Und wieder passierte etwas sehr Interessantes, mit dem ich nicht gerechnet hatte: Ich gestaltete die Besuche immer so, dass wir uns zuerst in der Aufbahrungshalle zusammensetzten und ich aus dem Berufsalltag erzählte. Wie wir da so saßen, waren wir uns immer alle einig und nickten uns gedankenschwer zu: „Ja, der Tod gehört zum Leben, die Gesellschaft verdrängt den Tod – aber wir nicht!“ Danach ging es in den Keller und ich zeigte den Besuchern das Sarglager, unseren Obduktionsraum und natürlich den Kühlraum, wo die Leichen aufbewahrt werden. Wenn wir in diesem Kühlraum standen, vor den vielen Türen zu den Kühlfächern, unterlegt vom Surren des Kühlaggregats, dem intensiven Desinfektionsmittelduft und einem Verdacht von Leichengeruch, wurde dieses zuvor in der Aufbahrungshalle geäußerte „der Tod gehört zum Leben“ plötzlich wackelig – ausgelöst durch das Moment der räumlichen Nähe zu den toten Körpern. Das erstaunte mich, und ich sagte den Pflege- oder Einsatzkräften: „Na ja, ihr habt ja auch mit Verstorbenen zu tun, ihr müsst mit den Toten umgehen.“ In den Gesprächen kam dann heraus, dass die direkte und unmittelbare Begegnung mit dem Leichnam doch noch einmal eine andere Nummer ist.

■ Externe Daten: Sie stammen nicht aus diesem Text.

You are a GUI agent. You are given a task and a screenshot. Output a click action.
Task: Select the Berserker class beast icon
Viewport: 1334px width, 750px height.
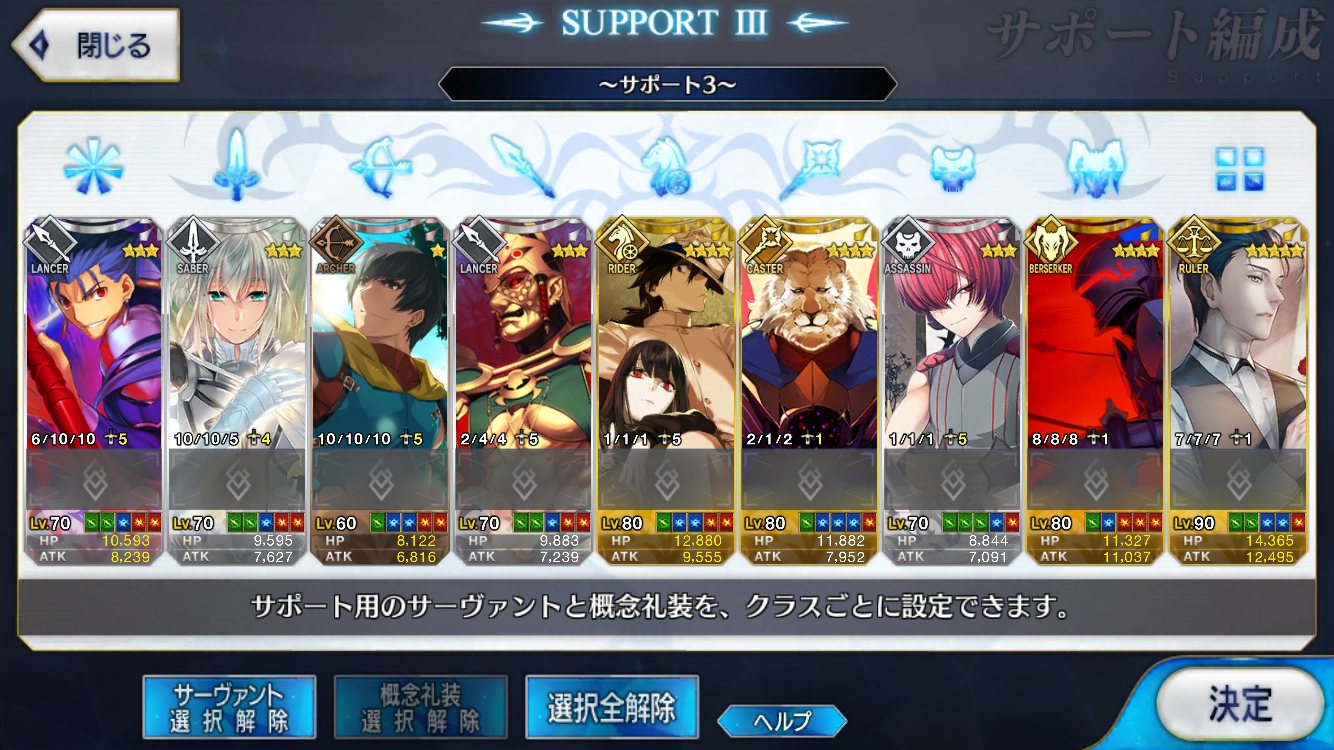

„Die Bewohner im Sterben zu begleiten, das geht“, hörte ich oft von Pflegekräften. Natürlich sei das schon eine große Herausforderung, aber das Thema Palliativtherapie und Hospiz sei mittlerweile gut in Aus- und Fortbildungen verankert. Aber, so der typische Nachsatz: „Hoffentlich stirbt niemand, wenn ich Nachtdienst habe.“ Womöglich in der ersten Nachthälfte, wenn die Leiche erst am Morgen abgeholt wird. Der Tote hinten im Zimmer ist dann doch eine Herausforderung. Erst diese Gespräche über die Begegnung und den Umgang mit dem toten Körper öffneten mir die Augen. Denn uns Bestattern ist das in Wahrheit ja auch nicht immer egal, legen wir doch auch die eine oder andere Bewältigungsstrategie an den Tag.
Mittlerweile hatte ich mein Studium beendet und konnte auch aus wissenschaftlicher Sicht an den Leichnam herantreten, konkreter an das psychologische Phänomen: Was macht der tote Körper eigentlich mit uns Lebenden? Auf der Suche nach Antworten war es ganz interessant, dass der Leichnam in unserer gegenwärtigen Kultur gleichsam nicht existiert. Er ist nahezu unsichtbar und wird relativ rasch dem Blickfeld der Lebenden entzogen. Vielleicht können sich die Betroffenen im Altersheim, im Krankenhaus noch verabschieden, je nachdem, wie es in der jeweiligen Institution gelebt wird. Und alles, was die Hinterbliebenen dann noch haben, sind Pfarrer, Sarg und Friedhof. Dazwischen ist es meistens finster, die Leiche liegt buchstäblich im Dunkeln.
Was ich besonders erstaunlich fand: Der Leichnam kommt in den Sozialwissenschaften und auch in der Psychologie kaum vor. Es gibt tonnenweise Arbeiten und Literatur zum „Vorher“ – zu den Themen Palliativ, Hospiz, Sterbebegleitung und allem, was dazugehört. Und zum „Nachher“, der Trauer. Aber für diesen kleinen Ausschnitt dazwischen, der Begegnung mit dem Körper gewordenen Tod und was er mit uns macht, gab es so gut wie nichts. Und so beschloss ich: Dann mache ich etwas. Ich meldete mich an der Universität für das Doktorat an. Eine Feldforschung, in deren Rahmen ich mir in drei Bundesländern über ein paar Jahre hinweg die sogenannten Leichenberufe näher ansah: Bestatter und Obduktionsassistenten („Kellerprimare“) 2. Meine Arbeit ist mit der eines Ethnologen beziehungsweise Soziologen, der sich in eine bisher unerforschte, fremde Kultur begibt, vergleichbar. In diesem Forschungsfeld interessierte mich: Was machen diese Berufskräfte mit dem Leichnam? Aber noch viel interessanter war zu ergründen: Was macht der Leichnam mit ihnen?